Agreed, but in the same vein that empirical observations and low-tech experiments gazing at the cosmos laid the foundation upon which we were able to build grander and more complex theories of the universe, it would be premature to claim that this line of inquiry will not give us future mechanistic theories that are profound in nature. I am in agreement that these tools, at least at the moment, are largely frivolous and feature-specific without capturing more abstract notions of reality.
That being said, in terms of timescales, we are in a pre-Newtonian era, where we lack even basic, albeit fundamental laws for understanding how these models work.
It’s true that gazing at the cosmos has a history of leading to important discoveries, but mechanistic interpretability isn’t gazing at the cosmos, it’s gazing at the weights of the neural network.
On second thought, I agree that gazing at the cosmos is not a fair comparison: rather, I would compare mechanistic interpretability to the early experiments of the Dutch microbiologist van Leeuwenhoek as he first looked at protozoa and bacteria under a microscope.. They weren’t the most accurate or informative experiments in the large scheme of things, but they were necessary for others to develop a more sophisticated understanding of biology.
It’s very likely that the field of mechanistic interpretability will grow beyond simply examining weights in a model, to higher order understandings of the computational flow within a model (gradient descent and itself data were mentioned in this thread)--I agree that simply examining weights/activations is not a sufficient paradigm for understanding neural computation—but it is a start.

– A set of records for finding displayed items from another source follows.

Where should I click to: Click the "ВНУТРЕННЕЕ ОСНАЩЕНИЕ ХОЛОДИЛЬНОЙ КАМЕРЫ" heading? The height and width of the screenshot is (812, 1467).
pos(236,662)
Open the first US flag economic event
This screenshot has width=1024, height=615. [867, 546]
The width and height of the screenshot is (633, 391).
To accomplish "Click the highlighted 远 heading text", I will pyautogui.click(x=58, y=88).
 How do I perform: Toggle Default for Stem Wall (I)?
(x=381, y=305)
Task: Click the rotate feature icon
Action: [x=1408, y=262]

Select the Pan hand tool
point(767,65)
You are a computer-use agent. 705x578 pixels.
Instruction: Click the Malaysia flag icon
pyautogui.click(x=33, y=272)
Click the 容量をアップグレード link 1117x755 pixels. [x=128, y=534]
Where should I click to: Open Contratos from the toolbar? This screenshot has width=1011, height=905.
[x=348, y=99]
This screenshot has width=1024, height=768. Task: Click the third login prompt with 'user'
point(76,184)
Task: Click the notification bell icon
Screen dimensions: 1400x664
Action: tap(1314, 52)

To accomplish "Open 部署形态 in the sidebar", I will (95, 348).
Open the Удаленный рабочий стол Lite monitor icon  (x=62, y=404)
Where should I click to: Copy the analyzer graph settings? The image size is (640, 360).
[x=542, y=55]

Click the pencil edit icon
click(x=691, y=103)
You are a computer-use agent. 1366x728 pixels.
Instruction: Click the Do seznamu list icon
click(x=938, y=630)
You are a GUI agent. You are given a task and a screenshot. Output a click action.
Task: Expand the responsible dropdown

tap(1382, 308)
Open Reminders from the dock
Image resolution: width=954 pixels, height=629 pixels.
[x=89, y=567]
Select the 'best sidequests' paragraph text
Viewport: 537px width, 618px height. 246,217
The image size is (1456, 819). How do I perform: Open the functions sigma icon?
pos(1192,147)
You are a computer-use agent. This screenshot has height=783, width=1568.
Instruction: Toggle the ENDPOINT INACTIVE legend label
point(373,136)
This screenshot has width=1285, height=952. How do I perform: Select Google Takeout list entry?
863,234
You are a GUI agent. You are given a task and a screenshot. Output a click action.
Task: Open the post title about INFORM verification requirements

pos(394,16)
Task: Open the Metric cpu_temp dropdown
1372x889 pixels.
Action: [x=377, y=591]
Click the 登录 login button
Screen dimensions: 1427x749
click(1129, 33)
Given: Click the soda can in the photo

If mechanistic interpretability is the AI equivalent of finding tiny organisms in a microscope, what is the AI equivalent of the tiny organisms?
I would argue that the AI equivalent of these tiny organisms are “features,” which are just beginning to be defined in a structured, mathematical way.
Why?
In the same way that cells were understood to be indivisible, atomic units of biology hundreds of years ago—before the discovery of sub-cellular structures like organelles, proteins, and DNA—we currently understand features to be fundamental units of neural network representations that we are examining with tools like mechanistic interpretability.
This is not to say that the definition of what constitutes a “feature” is clear at all—in fact, its lack of consensus reflects the extremely immature (but exciting!) state of interpretability research today. I am not claiming that this is a pure bijection; in fact, one of the pivotal ways in which mechanistic interpretability and biology diverge is the fact that defining and understanding feature emergence will most definitely come outside of simple model decomposition into weight + activation spaces (for example, understanding dataset-dependent computation flow as you mentioned above). In contrast, most of biology’s advancement has come from decomposing cellular complexity into smaller and smaller pieces.
I suspect this will not be the final story for interpretability, but it is mechanistic interpretability is an interesting first chapter.
If you have a certain kind of cell (e.g. penicillium), then you can add certain kinds of organic matter (e.g. food), and then this organic matter spontaneously converts into more of the original kind of cell (e.g. it gets moldy). This makes cells much more influential than other similarly-diminished entities.
In order to get something analogous to cells, it’s not just enough to discover small structures, since there’s lots of small structures that don’t form spontaneously like this. It seems dubious whether current mechanistic interpretability is finding features like this.
I agree that it is dubious at the moment. I just think it’s too early to tell and the field itself will undoubtedly grow in complexity over the coming years.
Your point about the spontaneity of cells forming stands, although I wasn’t phrasing the analogy at the level of thermodynamics / physics.